Extracting Fields and Wrangling Data

edit

The plugins described in this section are useful for extracting fields and parsing unstructured data into fields.

dissect filter

Extracts unstructured event data into fields by using delimiters. The dissect filter does not use regular expressions and is very fast. However, if the structure of the data varies from line to line, the grok filter is more suitable.

For example, let’s say you have a log that contains the following message:

Apr 26 12:20:02 localhost systemd[1]: Starting system activity accounting tool...

The following config dissects the message:

filter {
  dissect {
    mapping => { "message" => "%{ts} %{+ts} %{+ts} %{src} %{prog}[%{pid}]: %{msg}" }
  }
}

After the dissect filter is applied, the event will be dissected into the following fields:

{
  "msg"        => "Starting system activity accounting tool...",
  "@timestamp" => 2017-04-26T19:33:39.257Z,
  "src"        => "localhost",
  "@version"   => "1",
  "host"       => "localhost.localdomain",
  "pid"        => "1",
  "message"    => "Apr 26 12:20:02 localhost systemd[1]: Starting system activity accounting tool...",
  "type"       => "stdin",
  "prog"       => "systemd",
  "ts"         => "Apr 26 12:20:02"
}
kv filter

Parses key-value pairs.

For example, let’s say you have a log message that contains the following key-value pairs:

ip=1.2.3.4 error=REFUSED

The following config parses the key-value pairs into fields:

filter {
  kv { }
}

After the filter is applied, the event in the example will have these fields:

  • ip: 1.2.3.4
  • error: REFUSED
grok filter

Parses unstructured event data into fields. This tool is perfect for syslog logs, Apache and other webserver logs, MySQL logs, and in general, any log format that is generally written for humans and not computer consumption.

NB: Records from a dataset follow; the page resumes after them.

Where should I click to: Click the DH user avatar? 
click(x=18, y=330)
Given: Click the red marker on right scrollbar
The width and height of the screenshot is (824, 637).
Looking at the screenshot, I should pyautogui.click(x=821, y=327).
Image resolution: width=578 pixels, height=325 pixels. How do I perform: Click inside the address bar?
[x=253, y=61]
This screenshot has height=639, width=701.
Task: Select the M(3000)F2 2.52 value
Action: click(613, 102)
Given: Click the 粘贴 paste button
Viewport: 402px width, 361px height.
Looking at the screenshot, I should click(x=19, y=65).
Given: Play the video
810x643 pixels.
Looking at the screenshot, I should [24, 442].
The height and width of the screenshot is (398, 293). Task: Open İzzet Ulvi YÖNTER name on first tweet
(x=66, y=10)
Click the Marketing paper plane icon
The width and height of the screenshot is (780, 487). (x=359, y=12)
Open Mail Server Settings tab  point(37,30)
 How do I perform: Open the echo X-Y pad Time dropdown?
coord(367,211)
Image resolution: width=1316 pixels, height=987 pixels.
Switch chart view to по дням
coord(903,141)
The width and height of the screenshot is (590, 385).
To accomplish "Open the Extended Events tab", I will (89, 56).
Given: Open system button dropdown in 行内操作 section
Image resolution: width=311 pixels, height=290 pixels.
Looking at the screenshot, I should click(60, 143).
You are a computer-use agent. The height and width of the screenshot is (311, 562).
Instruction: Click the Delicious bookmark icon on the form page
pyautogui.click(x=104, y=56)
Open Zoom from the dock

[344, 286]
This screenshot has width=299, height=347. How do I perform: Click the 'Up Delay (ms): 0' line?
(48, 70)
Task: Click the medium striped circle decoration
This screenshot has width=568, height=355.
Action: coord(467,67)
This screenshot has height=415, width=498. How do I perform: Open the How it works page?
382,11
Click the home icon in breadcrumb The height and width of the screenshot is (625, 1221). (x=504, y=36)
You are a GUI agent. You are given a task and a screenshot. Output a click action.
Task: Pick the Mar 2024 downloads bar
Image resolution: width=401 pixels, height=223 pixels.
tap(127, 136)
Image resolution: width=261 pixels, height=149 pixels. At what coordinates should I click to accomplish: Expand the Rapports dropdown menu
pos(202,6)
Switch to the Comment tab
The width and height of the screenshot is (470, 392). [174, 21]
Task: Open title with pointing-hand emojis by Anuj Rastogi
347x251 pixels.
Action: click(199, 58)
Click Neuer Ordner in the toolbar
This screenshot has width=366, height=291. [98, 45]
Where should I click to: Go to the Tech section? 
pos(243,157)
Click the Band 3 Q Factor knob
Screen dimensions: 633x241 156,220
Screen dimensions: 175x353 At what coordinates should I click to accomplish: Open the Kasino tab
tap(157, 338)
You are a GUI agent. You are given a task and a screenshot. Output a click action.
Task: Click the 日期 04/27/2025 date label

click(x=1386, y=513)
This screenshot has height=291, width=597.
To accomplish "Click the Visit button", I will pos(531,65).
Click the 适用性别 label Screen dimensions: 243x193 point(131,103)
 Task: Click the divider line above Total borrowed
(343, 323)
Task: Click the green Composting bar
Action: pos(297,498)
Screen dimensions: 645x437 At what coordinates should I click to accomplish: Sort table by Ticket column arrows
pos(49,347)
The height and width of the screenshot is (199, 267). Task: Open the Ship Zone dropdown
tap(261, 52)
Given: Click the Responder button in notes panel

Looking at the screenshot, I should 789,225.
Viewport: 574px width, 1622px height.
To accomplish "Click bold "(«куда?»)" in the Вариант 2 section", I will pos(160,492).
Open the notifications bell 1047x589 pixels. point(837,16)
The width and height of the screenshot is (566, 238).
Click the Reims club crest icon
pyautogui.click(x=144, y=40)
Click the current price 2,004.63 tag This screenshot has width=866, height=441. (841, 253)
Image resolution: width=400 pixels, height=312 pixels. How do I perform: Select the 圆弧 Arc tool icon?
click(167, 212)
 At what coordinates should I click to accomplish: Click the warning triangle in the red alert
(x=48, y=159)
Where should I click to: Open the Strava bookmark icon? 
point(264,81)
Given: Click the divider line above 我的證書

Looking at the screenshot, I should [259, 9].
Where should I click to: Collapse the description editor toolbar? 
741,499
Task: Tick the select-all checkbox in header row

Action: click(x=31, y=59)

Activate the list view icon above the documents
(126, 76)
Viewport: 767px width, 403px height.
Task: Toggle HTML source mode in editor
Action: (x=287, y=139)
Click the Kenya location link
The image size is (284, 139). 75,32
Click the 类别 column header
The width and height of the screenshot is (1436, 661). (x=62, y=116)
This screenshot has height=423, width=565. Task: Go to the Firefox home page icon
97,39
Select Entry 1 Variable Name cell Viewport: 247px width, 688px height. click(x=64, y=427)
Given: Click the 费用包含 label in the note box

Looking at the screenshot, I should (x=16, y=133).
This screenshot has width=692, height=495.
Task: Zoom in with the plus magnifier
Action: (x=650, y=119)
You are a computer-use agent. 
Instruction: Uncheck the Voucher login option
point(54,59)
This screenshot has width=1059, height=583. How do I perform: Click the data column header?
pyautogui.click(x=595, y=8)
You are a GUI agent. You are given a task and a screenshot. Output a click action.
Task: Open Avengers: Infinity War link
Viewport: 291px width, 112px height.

Grok works by combining text patterns into something that matches your logs.

For example, let’s say you have an HTTP request log that contains the following message:

55.3.244.1 GET /index.html 15824 0.043

The following config parses the message into fields:

filter {
  grok {
    match => { "message" => "%{IP:client} %{WORD:method} %{URIPATHPARAM:request} %{NUMBER:bytes} %{NUMBER:duration}" }
  }
}

After the filter is applied, the event in the example will have these fields:

  • client: 55.3.244.1
  • method: GET
  • request: /index.html
  • bytes: 15824
  • duration: 0.043

If you need help building grok patterns, try out the Grok Debugger. The Grok Debugger is an X-Pack feature under the Basic License and is therefore free to use.